**TASK REQUIREMENTS:** In full and unchanged, set down the entries that follow, with no images.
#### RECORDS SHOWN
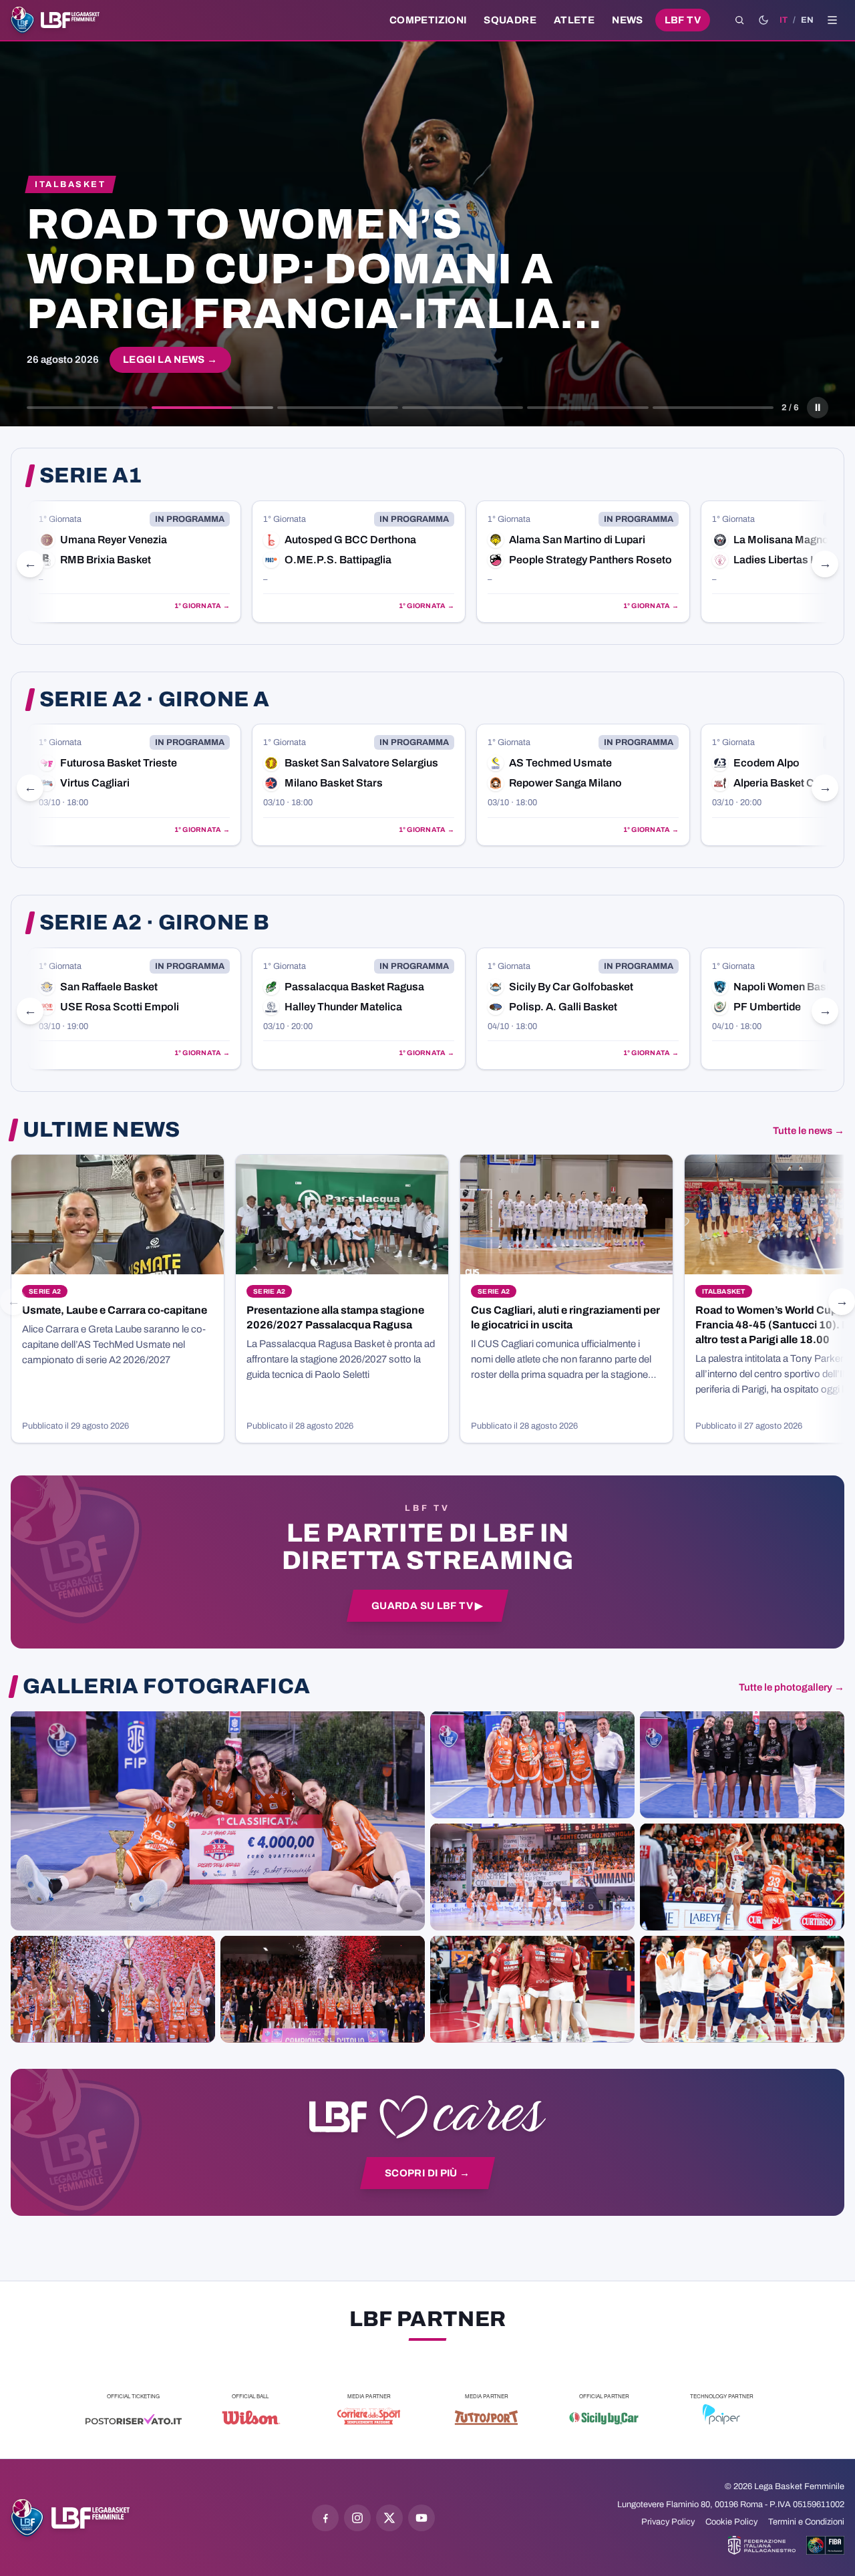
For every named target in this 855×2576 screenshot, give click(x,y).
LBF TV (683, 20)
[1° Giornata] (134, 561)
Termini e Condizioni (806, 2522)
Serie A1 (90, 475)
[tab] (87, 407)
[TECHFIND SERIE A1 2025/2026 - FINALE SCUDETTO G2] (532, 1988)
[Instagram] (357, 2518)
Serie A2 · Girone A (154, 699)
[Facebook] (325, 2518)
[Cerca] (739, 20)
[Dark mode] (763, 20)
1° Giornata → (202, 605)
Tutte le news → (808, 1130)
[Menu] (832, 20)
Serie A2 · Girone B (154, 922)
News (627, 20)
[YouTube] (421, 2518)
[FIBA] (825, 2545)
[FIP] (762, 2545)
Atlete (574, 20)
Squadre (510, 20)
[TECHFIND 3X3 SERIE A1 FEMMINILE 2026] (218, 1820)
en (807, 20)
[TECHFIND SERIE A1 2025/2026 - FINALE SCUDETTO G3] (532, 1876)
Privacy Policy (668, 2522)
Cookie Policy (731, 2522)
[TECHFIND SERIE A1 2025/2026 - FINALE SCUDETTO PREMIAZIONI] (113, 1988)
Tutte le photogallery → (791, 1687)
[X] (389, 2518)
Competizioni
########
**RESULT FOR THIS EXERCISE:**
For every named target in this 855×2576 screenshot, give click(x,y).
LBF TV (683, 20)
[1° Giornata] (134, 561)
Termini e Condizioni (806, 2522)
Serie A1 (90, 475)
[tab] (87, 407)
[TECHFIND SERIE A1 2025/2026 - FINALE SCUDETTO G2] (532, 1988)
[Instagram] (357, 2518)
Serie A2 · Girone A (154, 699)
[Facebook] (325, 2518)
[Cerca] (739, 20)
[Dark mode] (763, 20)
1° Giornata → (202, 605)
Tutte le news → (808, 1130)
[Menu] (832, 20)
Serie A2 · Girone B (154, 922)
News (627, 20)
[YouTube] (421, 2518)
[FIBA] (825, 2545)
[FIP] (762, 2545)
Atlete (574, 20)
Squadre (510, 20)
[TECHFIND 3X3 SERIE A1 FEMMINILE 2026] (218, 1820)
en (807, 20)
[TECHFIND SERIE A1 2025/2026 - FINALE SCUDETTO G3] (532, 1876)
Privacy Policy (668, 2522)
Cookie Policy (731, 2522)
[TECHFIND SERIE A1 2025/2026 - FINALE SCUDETTO PREMIAZIONI] (113, 1988)
Tutte le photogallery → (791, 1687)
[X] (389, 2518)
Competizioni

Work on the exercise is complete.